As EPA General Counsel Avi Grabow explains, by settling citizen suits, EPA does not agree to undertake any regulatory action that it is not already compelled to do under law:
“A lawsuit does not add to, or take away from, EPA’s statutory obligations – while it may shine a spotlight on an area that was previously in the shadows, what it illuminates is nothing more than what Congress already required by law.” (emphasis added)
This point signals why sue and settle critics perceive sea changes in policy arising from citizen suit settlements: the historical failure of executive agencies to practically implement environmental laws consistent with their textual requirements. Take as an example the widespread practice of mountaintop removal mining in Appalachia. For some years, the US Army Corps of Engineers has granted permits allowing mining operations to bury mountain streams with mining spoil – a practice that is manifestly inconsistent with the Clean Water Act.*
(*Consider also ongoing violations of federal law such as Phoenix’s nonattainment of Clean Air Act NAAQS for PM-10 pollution covered previously in this space.)

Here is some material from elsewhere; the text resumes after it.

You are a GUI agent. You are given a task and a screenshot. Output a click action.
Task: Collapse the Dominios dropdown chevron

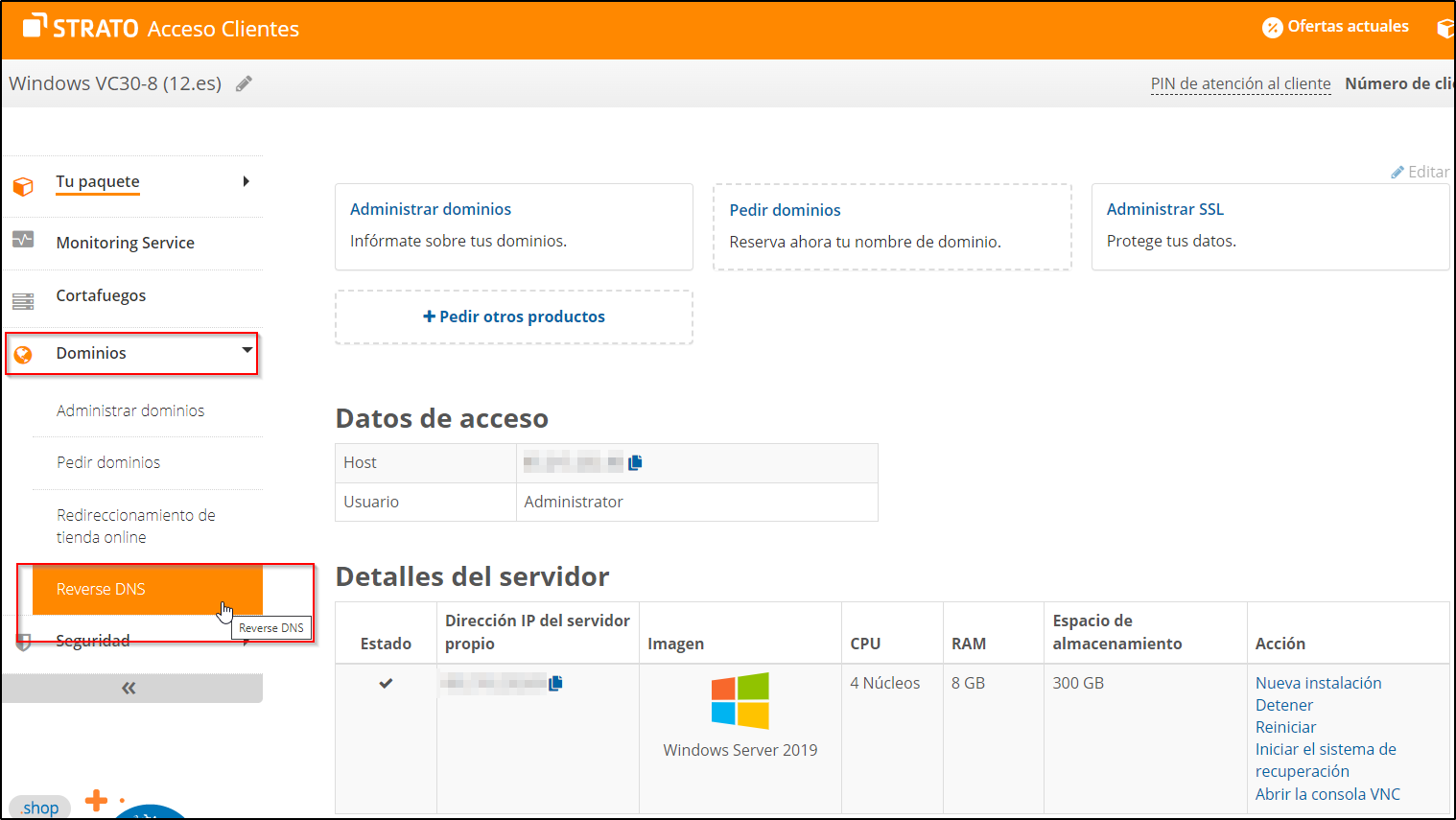(247, 352)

In such instances, citizen suits are a necessary corrective to illegal conduct – not an easily-abused impediment to development. Where EPA determines that the case against it in such a suit is likely to prevail, it is manifestly reasonable that it would opt to settle out of court to avoid the even larger costs associated with going to trial.
While Oklahoma Attorney General Scott Pruitt and his 11 AG compadres from other states are correct in asserting that many federal environmental statutes delegate a primary enforcement role to state governments, this delegation of authority is not unlimited. In fact, statutes such as the Clean Air Act and Clean Water Act set minimum requirements that states must comply with in exercising their delegated authority. And EPA has a duty to ensure that the states meet these minimum requirements in their enforcement regimes. States may not cloak their failure to enforce laws in a sufficiently-protective manner behind the statutory grant of enforcement authority.
The U.S. Chamber of Commerce urges EPA to involve additional “interested parties” in its settlement negotiations – seemingly encompassing any party that may conceivably be affected by suits bringing the application of environmental law back into conformity with statutory commands. Such an approach, however, seems extremely likely to further drive litigation costs up – which in the context of suits against the federal government means larger costs to be borne by taxpayers. As courts have recognized, the legal question in citizen suits is often narrow – i.e., did EPA follow the law? If yes, potential intervenors have no cognizable grievance; if no, then EPA will be required to conduct a full rule-making. Which rule-making will provide ample opportunity for those wishing to intervene to interject their views into the process.
Broadly speaking, the purpose of US environmental law is to regulate development and industrial activity so that economic opportunity is harmonized with environmental protection. In the past, the scale has too often been weighted more heavily in favor of development and resource exploitation. Citizen suits provide a means to re-balance the scale so that environmental protection receives due consideration. Current critiques of the citizen suit process – including EPA’s prerogative to settle such suits when it is legally and economically prudent to do so – create an imaginary boogeyman while ignoring the actual specter of insufficient enforcement. With the myriad environmental problems the world faces today, there is little need to manufacture additional, illusory botherations.